Friday, July 26, 2019
Zambon, a multinational pharmaceutical company that focuses on innovation and development with the aim to improve the quality of people’s health and patients’ lives, announces the acquisition of Breath Therapeutics and its subsidiaries for € 140 million (up to total € 500 million subject to regulatory and sales milestones). The combination will improve both companies’ ability to better serve patients and healthcare professionals in severe respiratory diseases, as well as accelerate the commercialization of these important new therapies.
Breath Therapeutics (BREATH), based in Munich, Germany and Menlo Park, California, US, is a biopharmaceutical company specializing in advanced and first-in-class inhalation therapies for severe respiratory diseases with high unmet medical need. BREATH’s drug candidate is L‑CsA‑i, a novel proprietary liposomal formulation of Cyclosporine A, designed for inhaled administration with the drug-specific, investigational customized nebulizer from PARI. BREATH initiated two global phase III trials (BOSTON-1 and -2) in the US and Europe to evaluate L-CsA-i for the treatment of Bronchiolitis Obliterans Syndrome (BOS), a severe progressive lung disease with no approved therapies.

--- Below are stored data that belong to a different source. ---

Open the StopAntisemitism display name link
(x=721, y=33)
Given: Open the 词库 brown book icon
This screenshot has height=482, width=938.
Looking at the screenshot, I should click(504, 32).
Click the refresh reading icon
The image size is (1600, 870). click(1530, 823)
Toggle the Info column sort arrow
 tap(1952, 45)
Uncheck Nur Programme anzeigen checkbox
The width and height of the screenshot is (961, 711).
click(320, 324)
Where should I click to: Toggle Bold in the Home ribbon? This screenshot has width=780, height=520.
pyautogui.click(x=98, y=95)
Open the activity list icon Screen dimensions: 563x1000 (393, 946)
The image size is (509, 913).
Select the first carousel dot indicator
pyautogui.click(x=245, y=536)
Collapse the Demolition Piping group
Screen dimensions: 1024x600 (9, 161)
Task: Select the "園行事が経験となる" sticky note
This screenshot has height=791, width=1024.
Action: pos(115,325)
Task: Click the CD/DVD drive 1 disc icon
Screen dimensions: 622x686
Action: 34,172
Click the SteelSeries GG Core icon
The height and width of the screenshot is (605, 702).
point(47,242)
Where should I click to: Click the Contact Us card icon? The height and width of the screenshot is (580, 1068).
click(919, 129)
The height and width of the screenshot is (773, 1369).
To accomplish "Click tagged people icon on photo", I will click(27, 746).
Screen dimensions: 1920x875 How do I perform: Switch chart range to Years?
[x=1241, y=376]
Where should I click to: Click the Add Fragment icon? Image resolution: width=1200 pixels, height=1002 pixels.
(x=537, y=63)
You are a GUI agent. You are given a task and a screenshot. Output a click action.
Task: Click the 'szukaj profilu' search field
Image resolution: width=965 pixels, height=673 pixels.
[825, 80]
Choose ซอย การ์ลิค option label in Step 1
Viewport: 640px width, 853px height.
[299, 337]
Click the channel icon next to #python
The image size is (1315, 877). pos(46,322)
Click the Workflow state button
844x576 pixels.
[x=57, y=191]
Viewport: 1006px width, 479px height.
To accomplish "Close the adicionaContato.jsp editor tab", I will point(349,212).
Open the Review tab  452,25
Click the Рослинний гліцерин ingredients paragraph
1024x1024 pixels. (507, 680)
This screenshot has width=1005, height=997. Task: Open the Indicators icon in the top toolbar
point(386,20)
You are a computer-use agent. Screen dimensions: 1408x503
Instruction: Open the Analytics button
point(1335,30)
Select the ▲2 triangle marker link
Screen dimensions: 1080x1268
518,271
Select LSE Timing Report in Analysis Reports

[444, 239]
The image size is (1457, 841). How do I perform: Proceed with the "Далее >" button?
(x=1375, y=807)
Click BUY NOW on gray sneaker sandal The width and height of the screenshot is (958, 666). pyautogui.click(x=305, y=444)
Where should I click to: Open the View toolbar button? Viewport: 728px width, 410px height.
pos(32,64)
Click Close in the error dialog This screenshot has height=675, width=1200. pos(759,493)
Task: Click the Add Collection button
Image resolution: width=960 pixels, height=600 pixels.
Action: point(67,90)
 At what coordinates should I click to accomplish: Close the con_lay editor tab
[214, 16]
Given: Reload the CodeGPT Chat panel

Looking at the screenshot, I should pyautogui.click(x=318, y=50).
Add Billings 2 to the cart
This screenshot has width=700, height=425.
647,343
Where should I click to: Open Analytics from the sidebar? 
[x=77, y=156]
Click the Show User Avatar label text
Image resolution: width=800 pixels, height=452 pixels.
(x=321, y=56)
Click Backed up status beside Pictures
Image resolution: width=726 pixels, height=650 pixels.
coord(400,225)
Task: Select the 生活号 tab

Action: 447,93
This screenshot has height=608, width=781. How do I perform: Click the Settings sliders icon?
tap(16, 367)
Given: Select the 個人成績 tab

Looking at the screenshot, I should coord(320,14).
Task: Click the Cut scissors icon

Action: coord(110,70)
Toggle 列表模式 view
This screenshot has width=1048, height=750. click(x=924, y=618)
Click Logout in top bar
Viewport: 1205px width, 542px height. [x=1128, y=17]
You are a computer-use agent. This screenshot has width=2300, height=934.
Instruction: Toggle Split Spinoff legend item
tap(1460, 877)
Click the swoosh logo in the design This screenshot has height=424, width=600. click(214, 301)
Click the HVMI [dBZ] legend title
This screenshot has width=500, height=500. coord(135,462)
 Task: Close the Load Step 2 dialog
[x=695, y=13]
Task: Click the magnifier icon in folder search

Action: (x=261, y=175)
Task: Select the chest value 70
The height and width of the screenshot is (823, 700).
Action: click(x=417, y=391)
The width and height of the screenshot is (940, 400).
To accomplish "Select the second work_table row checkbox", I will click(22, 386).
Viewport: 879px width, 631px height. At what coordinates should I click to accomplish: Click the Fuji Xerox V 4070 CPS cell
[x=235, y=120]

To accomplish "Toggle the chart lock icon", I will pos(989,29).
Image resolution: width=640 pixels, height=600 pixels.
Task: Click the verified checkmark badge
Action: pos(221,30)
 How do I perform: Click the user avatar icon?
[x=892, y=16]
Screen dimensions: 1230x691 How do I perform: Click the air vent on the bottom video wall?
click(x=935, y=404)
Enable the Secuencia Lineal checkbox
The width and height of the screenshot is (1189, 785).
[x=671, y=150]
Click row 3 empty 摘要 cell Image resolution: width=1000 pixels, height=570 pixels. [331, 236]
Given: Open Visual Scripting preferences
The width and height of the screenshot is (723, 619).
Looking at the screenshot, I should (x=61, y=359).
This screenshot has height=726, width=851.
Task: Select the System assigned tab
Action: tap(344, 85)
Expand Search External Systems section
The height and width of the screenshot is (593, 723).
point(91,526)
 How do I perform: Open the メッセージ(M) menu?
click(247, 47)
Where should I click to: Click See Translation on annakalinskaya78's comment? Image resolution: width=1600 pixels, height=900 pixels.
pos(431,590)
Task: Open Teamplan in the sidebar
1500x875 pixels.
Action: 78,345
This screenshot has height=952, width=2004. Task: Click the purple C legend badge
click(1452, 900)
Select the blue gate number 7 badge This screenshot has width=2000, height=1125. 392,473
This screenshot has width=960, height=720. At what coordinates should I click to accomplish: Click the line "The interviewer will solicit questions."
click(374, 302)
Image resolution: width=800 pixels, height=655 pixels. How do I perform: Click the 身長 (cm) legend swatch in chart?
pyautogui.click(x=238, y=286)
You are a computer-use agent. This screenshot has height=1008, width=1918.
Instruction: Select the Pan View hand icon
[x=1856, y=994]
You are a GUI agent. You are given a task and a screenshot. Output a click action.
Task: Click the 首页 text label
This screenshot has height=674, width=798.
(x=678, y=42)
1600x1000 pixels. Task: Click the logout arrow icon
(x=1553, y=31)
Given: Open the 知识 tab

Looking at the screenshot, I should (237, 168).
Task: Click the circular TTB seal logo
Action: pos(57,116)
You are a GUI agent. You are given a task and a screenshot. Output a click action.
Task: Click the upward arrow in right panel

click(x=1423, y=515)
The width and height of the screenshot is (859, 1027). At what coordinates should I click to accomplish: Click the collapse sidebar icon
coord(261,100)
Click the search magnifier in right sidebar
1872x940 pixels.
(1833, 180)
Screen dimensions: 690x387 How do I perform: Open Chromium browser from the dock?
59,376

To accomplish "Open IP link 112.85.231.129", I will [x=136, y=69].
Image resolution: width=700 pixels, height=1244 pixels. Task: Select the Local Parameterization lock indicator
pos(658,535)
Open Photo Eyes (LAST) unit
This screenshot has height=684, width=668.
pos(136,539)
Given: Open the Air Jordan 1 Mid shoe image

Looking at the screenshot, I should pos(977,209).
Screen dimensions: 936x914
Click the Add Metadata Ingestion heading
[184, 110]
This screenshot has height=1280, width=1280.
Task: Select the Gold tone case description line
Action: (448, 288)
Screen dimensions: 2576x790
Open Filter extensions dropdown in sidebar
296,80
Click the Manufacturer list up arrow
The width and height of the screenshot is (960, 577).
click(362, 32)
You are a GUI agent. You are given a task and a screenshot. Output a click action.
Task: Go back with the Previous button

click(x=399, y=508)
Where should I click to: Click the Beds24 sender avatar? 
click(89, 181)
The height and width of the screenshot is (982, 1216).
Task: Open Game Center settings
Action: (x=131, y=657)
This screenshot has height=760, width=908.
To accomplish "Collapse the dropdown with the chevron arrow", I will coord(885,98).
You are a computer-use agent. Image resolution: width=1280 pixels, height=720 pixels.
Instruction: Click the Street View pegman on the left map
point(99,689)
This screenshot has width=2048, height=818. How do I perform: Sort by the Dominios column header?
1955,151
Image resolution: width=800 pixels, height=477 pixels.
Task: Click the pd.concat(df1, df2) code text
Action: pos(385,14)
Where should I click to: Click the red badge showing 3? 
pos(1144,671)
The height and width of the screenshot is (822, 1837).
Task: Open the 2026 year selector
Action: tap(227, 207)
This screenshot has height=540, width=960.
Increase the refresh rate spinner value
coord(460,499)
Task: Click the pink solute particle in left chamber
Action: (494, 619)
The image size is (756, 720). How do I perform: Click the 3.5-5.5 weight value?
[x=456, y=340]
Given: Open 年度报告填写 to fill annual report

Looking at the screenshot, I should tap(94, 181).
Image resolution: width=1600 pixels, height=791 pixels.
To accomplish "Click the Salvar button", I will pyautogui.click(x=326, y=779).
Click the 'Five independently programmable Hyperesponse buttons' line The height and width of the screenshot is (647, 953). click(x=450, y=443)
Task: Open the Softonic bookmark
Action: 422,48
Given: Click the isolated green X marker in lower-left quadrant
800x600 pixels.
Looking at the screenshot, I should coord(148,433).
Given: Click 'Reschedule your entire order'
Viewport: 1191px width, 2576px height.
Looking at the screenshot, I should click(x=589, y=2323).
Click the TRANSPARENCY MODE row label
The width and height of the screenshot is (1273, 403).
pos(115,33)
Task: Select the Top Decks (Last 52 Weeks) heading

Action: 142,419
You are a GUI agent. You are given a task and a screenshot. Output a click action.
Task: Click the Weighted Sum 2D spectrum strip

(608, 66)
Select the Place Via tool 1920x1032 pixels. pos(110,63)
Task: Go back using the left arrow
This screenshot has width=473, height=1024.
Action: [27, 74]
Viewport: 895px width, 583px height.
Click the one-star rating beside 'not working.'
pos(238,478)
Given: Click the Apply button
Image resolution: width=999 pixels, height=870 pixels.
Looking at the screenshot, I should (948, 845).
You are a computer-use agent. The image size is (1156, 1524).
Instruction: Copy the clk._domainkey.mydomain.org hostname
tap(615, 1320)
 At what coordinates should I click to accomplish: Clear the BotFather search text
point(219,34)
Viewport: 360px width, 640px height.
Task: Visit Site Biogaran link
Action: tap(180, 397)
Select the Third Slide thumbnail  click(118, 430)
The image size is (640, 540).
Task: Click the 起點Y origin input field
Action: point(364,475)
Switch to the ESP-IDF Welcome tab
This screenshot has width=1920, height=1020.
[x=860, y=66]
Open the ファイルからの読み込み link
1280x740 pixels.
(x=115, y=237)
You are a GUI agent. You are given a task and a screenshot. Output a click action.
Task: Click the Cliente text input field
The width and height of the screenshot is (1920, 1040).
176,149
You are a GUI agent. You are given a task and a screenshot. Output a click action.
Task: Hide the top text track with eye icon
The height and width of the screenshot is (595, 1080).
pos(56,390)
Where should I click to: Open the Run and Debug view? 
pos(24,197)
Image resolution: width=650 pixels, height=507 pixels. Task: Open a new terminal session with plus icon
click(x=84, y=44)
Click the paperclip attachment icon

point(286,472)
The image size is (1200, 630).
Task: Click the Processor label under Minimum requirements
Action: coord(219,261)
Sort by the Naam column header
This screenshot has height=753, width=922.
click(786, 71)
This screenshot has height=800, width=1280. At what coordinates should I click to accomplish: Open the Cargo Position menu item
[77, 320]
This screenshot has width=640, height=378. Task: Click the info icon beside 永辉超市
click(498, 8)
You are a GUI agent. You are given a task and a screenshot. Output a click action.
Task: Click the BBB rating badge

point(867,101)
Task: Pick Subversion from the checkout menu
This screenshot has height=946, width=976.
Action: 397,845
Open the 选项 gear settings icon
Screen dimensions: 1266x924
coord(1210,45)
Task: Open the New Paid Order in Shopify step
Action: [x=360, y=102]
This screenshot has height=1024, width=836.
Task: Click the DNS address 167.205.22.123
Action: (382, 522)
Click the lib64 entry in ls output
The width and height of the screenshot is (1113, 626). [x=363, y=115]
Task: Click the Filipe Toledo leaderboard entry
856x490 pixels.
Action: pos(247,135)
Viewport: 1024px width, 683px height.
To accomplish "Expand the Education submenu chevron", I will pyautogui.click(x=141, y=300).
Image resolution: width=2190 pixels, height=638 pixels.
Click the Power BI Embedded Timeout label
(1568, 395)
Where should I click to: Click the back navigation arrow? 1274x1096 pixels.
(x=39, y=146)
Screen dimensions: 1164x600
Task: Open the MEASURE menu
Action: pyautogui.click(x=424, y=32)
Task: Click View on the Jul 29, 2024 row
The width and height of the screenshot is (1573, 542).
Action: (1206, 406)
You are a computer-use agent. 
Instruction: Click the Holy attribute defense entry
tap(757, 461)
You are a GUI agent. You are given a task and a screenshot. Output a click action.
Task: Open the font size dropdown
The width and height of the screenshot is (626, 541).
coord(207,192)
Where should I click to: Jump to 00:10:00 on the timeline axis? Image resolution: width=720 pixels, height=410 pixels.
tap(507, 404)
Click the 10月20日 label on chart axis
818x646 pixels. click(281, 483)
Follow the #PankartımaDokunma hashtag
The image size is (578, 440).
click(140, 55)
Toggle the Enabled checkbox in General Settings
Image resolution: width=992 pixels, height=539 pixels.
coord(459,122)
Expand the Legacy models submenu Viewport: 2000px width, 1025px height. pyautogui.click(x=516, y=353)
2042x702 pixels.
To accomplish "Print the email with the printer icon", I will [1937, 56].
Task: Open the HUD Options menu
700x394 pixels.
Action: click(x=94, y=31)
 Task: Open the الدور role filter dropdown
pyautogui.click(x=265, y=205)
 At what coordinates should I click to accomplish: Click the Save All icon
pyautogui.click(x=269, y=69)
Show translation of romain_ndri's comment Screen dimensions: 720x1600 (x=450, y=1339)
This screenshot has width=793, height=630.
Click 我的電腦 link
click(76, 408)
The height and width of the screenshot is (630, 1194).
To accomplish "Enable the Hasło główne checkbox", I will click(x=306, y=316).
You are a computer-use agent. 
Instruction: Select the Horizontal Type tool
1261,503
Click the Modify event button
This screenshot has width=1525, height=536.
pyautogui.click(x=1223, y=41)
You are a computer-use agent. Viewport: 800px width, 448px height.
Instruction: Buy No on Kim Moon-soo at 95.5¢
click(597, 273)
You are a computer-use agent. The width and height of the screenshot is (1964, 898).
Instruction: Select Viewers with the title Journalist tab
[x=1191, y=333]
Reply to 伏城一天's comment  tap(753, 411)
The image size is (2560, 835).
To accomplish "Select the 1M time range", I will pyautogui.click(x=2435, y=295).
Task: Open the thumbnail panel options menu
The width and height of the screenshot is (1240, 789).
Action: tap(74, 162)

It is estimated that there are over 30,000 people affected by BOS. L-CsA-i has received orphan drug designation for the treatment of BOS from the US Food and Drug Administration (FDA) and European Medicines Agency (EMA), reflecting the high unmet need in addressing this disease. With financing in 2017 from its strong European investor syndicate, which includes Sofinnova Partners, Gimv and Gilde Healthcare, the BREATH team led L-CsA-i into global phase III trials, established a full commercial scale production for the drug and the device, and initiated commercial activities to prepare for and support future product launch.
BOS is a rapidly progressive disease that usually leads to respiratory failure and death within one to two years after diagnosis2. BOS is caused by an inflammatory process triggered by the immune system that irreversibly destroys the airways of the lungs. BOS most commonly affects people who have received lung or stem cell transplantation, although it is also associated with autoimmune disease and exposure to environmental contaminants. This disease is particularly devastating to those who have undergone complex transplants, as nearly 50 percent of that patient population develops BOS within five years after transplantation.